Policymakers who support higher education have told universities that we need more friends. When the legislature cuts K-12 programs or health services, there are demonstrations, phone calls and emails, and perhaps even cranky faxes. Not so when they cut higher ed. The reaction is the proverbial chirping of crickets.
This year three new groups have emerged to promote policy and budgets that are good for public universities.
The Higher Education Funding Task Force appointed by the governor last summer, is a group of about 20 business leaders from throughout the state. Members included representatives of Microsoft Corporation, McKinstry Company, Alaska Air, Battelle and other leading northwest firms. President Gaudino, trustees, and Public Affairs staff met with most of the members of the task force last summer and fall to describe CWU’s unique role in Washington’s higher education system. The task force spent about six months trying to come up with a way to change the terms that define higher education funding in Washington and announced their recommendations on January 3. The group are committed to advocating for these proposals throughout the legislative session and have the support of…..

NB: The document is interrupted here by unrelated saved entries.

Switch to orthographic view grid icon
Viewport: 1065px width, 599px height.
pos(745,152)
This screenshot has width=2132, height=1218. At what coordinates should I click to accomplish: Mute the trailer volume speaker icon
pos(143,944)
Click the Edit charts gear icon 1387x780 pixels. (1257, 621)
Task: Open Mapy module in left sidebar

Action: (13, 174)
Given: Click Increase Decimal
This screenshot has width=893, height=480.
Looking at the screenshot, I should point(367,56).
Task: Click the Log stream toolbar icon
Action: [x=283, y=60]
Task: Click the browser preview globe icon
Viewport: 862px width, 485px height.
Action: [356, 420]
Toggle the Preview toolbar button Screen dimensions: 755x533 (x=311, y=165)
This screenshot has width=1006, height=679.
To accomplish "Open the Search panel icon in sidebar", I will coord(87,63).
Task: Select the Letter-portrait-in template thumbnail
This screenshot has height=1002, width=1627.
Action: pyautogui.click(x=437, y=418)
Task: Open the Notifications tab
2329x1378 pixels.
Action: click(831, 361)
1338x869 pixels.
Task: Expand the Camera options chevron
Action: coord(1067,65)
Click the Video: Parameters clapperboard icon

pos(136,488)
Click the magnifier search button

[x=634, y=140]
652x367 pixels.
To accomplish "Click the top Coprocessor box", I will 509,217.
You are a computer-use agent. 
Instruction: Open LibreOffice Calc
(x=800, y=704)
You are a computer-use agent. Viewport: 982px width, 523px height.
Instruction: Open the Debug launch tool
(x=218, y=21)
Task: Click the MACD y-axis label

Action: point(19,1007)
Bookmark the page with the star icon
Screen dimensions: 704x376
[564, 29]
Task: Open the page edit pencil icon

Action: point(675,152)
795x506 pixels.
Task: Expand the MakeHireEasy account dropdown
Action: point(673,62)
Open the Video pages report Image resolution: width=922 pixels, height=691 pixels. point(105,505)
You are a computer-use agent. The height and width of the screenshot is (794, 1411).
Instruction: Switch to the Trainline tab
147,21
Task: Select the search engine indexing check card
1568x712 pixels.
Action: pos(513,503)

The Prosperity Partnership is a coalition of over 300 government, business, labor and community organizations from King, Kitsap, Pierce, and Snohomish counties dedicated to long-term economic prosperity for the central Puget Sound region. The Prosperity Partnership worked with higher education in 2005 and helped produce good budget results. The group is now working with baccalaureates to develop compelling communications strategies. Click here to read more about the group and check out their legislative info materials and to find the proposals of the Higher Education Funding Task Force
A yet-to-be named, privately funded group also is engaging all six baccalaureate institutions in reaching out to Washington families to let them know how state budget cuts are affecting higher education. Spearheaded by a Seattle public affairs firm, the initiative is trying to reach everyday citizens who don’t normally pay attention to state government, but who may expect their children to be able to attend a public university. When this group gets a name and materials, I’ll be sure to post them.